* Action item
Take the line that contains "Image resolution: width=700" and every line below it to the end of the entries, and give them again exactly, leaving out any pictures.

* Given records
------------------------------------------------------------

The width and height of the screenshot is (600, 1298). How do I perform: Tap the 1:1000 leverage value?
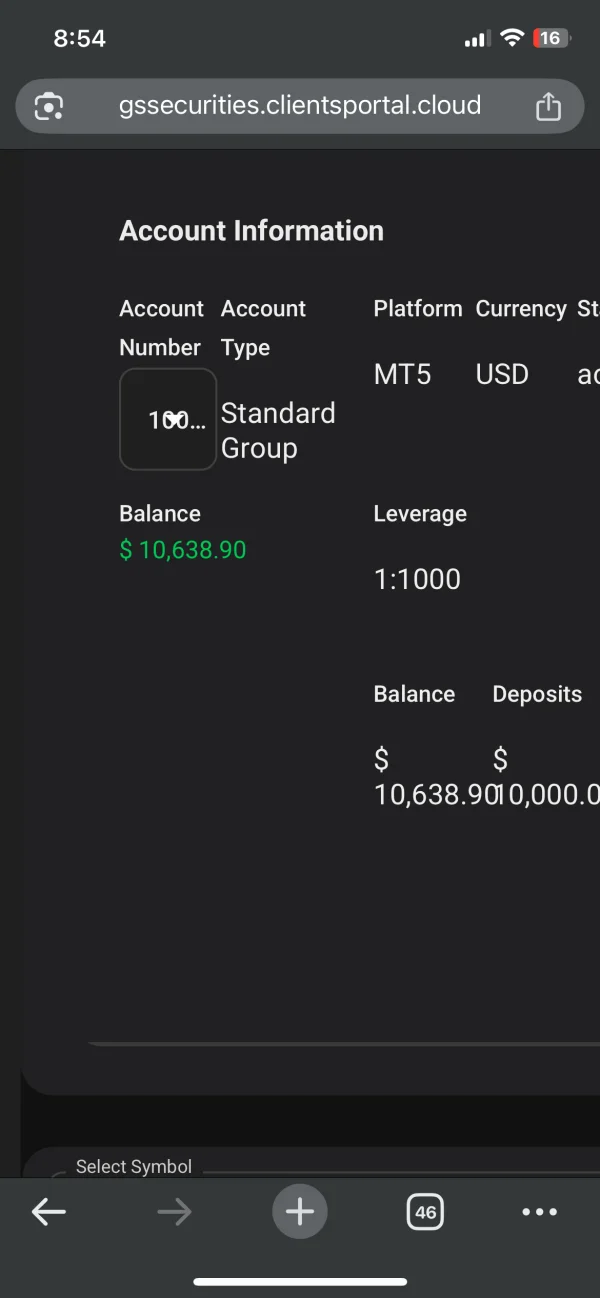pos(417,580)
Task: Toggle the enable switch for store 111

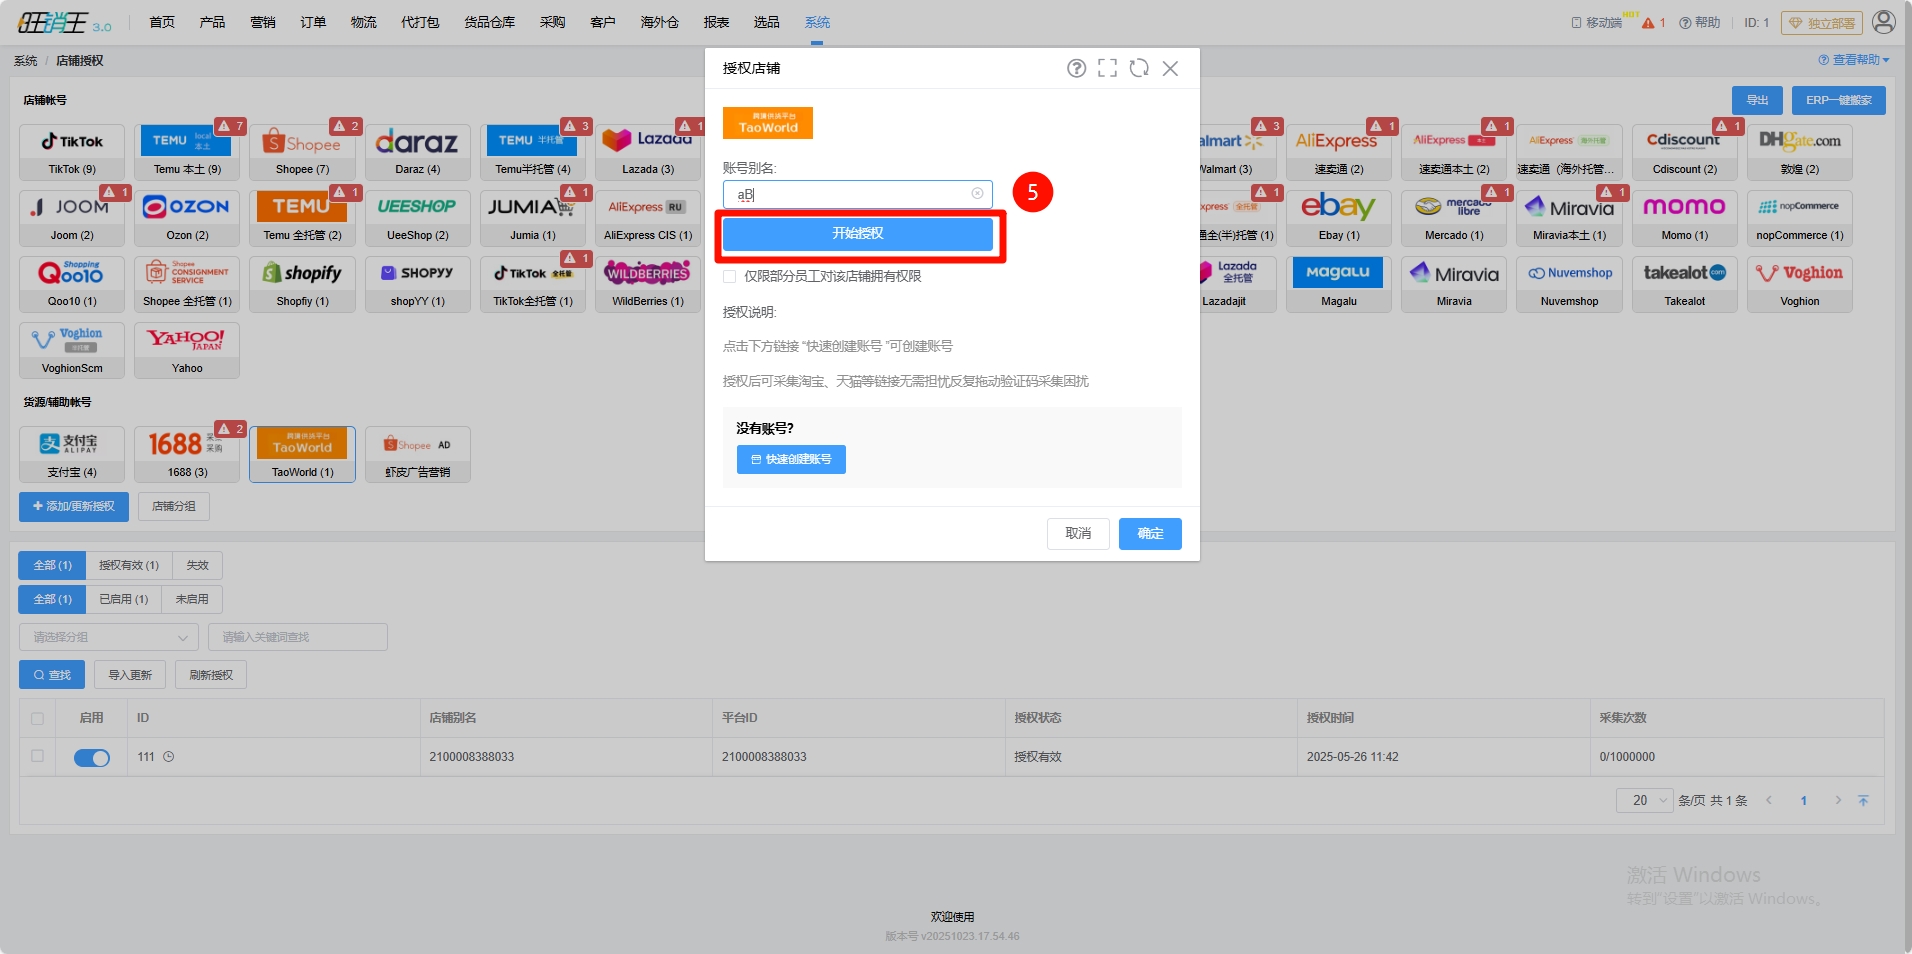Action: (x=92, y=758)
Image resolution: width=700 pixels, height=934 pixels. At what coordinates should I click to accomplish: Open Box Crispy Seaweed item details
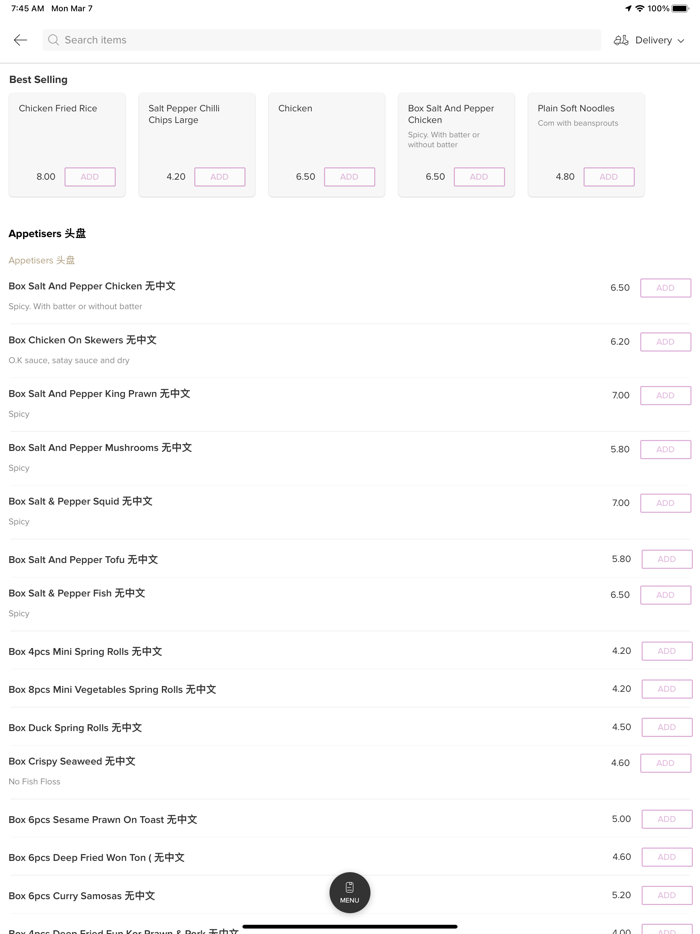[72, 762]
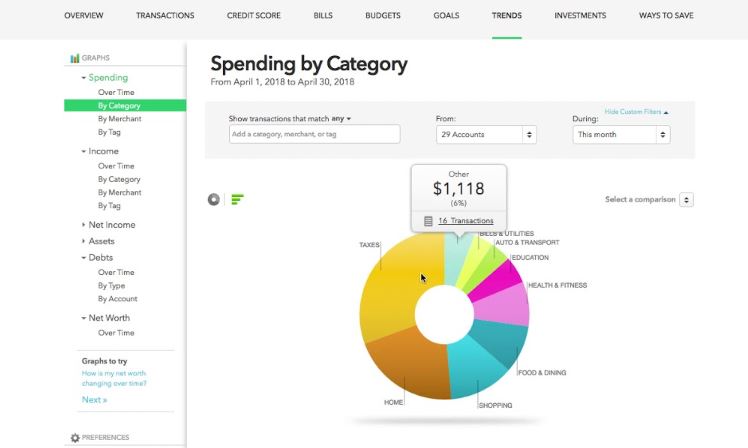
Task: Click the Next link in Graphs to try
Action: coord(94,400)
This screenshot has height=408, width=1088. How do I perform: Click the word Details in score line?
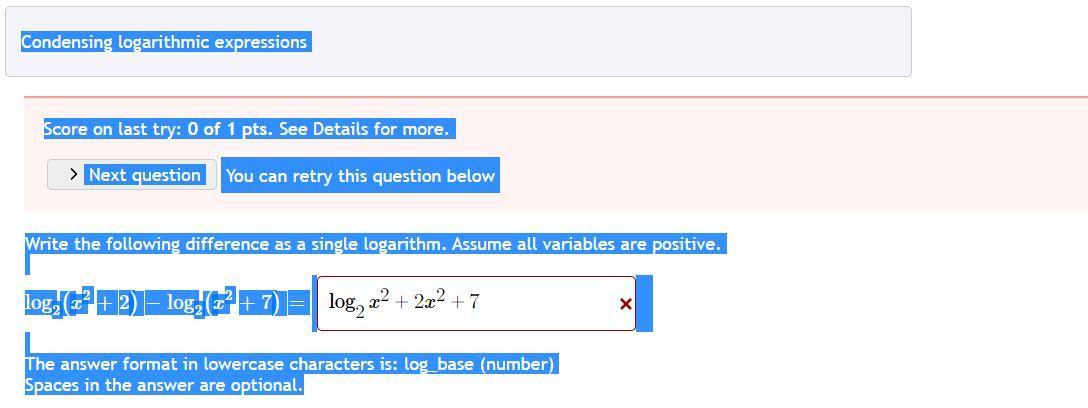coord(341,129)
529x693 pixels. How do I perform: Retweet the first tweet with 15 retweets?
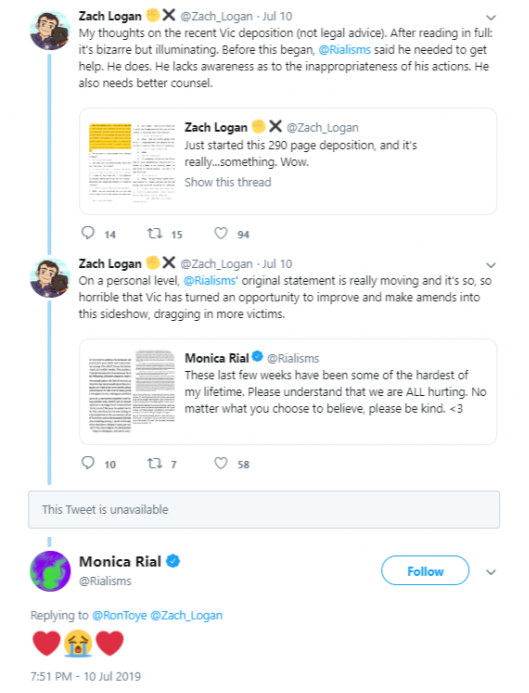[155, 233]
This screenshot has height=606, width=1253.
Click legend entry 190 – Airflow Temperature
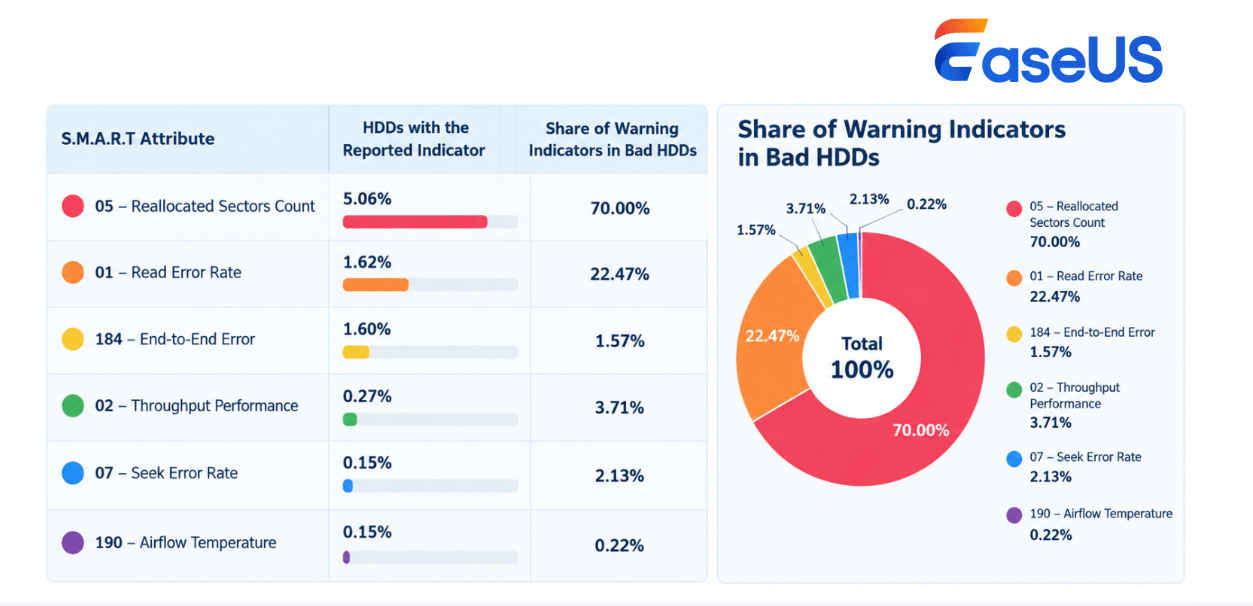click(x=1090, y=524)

------------------------------------------------------------

* Task solution
Image resolution: width=700 pixels, height=934 pixels. At what coordinates should I click to accomplish: Open Box Crispy Seaweed item details
[72, 762]
Task: Click the Next link in Graphs to try
Action: coord(94,400)
This screenshot has height=408, width=1088. How do I perform: Click the word Details in score line?
coord(341,129)
529x693 pixels. How do I perform: Retweet the first tweet with 15 retweets?
[155, 233]
This screenshot has height=606, width=1253.
Click legend entry 190 – Airflow Temperature
click(x=1090, y=524)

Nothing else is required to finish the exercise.